_SELECTED TEXT_.
The average CC user claims to have more competitive scores and extracurriculars than the typical student. This inflates the statistics posted on College Confidential, making readers worry that they may not get into college because they do not seem to match up with other users, even though those applicants do not truly represent the norm.
As user “koala717” says in CC’s College Admissions forum, “Keep in mind that our perspective is quite distorted since this forum is filled with overachievers.”
Urban Dictionary users go a step further, calling College Confidential “a place for trolls who want to make everyone feel bad with bogus accomplishments.”
Additionally, many posts come from parents wishing to brag about their children or soothe their hurt egos. They boast about the scores or acceptances that their dd (code for “darling daughter”) receive, prideful comments which discourage students who feel they do not measure up to these wunderkinds.
One particularly disturbing trend comes in the form of the “Successful AP rescore stories” thread, in which students post about spending $25 on a multiple choice rescore. When one user asked if she should rescore because she received a four, someone pointed out that College Board, as incompetent as it can be, doesn’t make the kind of mistakes that turns a five into a four. But one rational comment in a sea of misleading posts, most of which urge students to go for the rescore and report on their experience, makes for a pretty poor track record.

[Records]
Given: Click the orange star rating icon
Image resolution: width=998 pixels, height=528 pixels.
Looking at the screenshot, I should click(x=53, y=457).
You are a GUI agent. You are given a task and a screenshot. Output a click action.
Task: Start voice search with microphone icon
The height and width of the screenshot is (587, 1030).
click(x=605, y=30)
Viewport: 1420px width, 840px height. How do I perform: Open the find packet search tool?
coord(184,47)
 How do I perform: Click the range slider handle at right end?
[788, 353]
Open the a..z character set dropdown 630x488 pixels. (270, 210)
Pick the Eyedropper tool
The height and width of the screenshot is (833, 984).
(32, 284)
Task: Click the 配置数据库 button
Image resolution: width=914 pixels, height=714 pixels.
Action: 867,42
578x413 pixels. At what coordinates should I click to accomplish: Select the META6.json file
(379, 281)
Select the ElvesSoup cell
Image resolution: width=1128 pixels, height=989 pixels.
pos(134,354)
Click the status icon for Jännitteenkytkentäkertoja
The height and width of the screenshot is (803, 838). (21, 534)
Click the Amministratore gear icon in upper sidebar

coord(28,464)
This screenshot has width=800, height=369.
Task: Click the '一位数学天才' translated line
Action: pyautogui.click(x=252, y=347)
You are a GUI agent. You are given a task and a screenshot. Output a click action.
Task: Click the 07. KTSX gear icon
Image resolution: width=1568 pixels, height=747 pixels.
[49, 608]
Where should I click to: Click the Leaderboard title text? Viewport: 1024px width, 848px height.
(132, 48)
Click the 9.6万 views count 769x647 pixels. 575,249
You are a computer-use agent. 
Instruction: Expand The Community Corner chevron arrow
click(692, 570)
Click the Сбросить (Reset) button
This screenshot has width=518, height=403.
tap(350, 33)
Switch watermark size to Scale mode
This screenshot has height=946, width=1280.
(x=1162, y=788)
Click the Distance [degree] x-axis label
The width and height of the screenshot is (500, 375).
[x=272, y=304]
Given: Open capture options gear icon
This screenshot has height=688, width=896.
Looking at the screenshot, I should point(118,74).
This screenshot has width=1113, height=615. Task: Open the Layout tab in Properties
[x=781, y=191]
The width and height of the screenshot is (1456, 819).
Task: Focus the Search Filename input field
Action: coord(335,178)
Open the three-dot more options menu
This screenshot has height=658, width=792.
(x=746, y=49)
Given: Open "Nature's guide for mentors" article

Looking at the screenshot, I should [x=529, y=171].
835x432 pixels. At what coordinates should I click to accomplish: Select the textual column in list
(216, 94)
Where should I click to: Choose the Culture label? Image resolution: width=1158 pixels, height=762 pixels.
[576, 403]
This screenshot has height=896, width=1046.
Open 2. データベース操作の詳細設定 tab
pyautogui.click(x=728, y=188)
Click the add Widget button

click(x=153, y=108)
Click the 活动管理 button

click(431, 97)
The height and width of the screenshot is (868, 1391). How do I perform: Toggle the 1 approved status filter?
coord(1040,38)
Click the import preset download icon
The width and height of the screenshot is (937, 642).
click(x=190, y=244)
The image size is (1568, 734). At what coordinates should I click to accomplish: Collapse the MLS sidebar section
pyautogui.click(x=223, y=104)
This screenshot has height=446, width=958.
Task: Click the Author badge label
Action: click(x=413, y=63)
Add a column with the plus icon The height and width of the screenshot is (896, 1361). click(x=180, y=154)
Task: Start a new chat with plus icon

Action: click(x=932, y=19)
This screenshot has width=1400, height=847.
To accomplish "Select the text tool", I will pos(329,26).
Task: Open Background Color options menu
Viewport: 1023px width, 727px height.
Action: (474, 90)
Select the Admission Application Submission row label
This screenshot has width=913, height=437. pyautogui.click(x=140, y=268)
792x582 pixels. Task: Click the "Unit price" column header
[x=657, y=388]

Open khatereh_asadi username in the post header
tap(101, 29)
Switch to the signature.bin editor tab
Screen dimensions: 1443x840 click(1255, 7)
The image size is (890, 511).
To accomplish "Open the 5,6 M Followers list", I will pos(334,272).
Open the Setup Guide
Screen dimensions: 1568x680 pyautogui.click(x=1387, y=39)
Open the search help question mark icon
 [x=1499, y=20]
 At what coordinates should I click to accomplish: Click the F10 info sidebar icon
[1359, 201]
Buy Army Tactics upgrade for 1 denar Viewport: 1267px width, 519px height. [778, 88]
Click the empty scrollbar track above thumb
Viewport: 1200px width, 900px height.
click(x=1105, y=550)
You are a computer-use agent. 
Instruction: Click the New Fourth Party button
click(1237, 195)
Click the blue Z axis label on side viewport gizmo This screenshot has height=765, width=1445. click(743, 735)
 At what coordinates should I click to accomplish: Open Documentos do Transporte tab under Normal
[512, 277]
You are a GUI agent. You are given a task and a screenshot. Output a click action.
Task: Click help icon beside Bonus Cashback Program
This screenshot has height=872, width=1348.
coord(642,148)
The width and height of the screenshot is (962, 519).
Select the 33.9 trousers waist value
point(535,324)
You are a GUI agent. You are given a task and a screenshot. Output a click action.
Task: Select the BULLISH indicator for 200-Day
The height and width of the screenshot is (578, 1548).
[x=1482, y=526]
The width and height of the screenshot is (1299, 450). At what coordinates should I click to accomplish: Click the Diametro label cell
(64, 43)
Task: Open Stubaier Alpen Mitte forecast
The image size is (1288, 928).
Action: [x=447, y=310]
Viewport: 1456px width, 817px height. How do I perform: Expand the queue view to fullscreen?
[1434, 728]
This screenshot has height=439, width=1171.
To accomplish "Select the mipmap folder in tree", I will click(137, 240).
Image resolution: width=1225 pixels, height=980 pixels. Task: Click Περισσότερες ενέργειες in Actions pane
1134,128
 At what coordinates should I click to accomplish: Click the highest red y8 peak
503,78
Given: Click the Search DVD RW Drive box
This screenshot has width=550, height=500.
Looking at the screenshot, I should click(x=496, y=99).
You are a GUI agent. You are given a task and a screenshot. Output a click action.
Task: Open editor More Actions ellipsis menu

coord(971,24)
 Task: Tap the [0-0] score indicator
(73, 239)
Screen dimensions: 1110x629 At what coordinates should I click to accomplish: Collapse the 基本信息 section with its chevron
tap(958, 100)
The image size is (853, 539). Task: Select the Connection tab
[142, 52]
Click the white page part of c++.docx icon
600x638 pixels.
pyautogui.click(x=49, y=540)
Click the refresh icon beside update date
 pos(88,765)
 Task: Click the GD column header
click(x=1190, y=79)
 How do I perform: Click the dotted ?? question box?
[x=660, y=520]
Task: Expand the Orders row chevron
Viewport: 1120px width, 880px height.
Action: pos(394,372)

_EXERCISES_.
1. Duplicate the College Confidential passage from "Additionally, many posts" up to and including "poor track record.".
2. Gather every line of the listing that contains the string "indicator", treating uppercase and lowercase as different.
The passage and the listing are unrelated pieces of material.

_ANSWER LIST_.
1.
Additionally, many posts come from parents wishing to brag about their children or soothe their hurt egos. They boast about the scores or acceptances that their dd (code for “darling daughter”) receive, prideful comments which discourage students who feel they do not measure up to these wunderkinds.
One particularly disturbing trend comes in the form of the “Successful AP rescore stories” thread, in which students post about spending $25 on a multiple choice rescore. When one user asked if she should rescore because she received a four, someone pointed out that College Board, as incompetent as it can be, doesn’t make the kind of mistakes that turns a five into a four. But one rational comment in a sea of misleading posts, most of which urge students to go for the rescore and report on their experience, makes for a pretty poor track record.

2.
Task: Select the BULLISH indicator for 200-Day
 Task: Tap the [0-0] score indicator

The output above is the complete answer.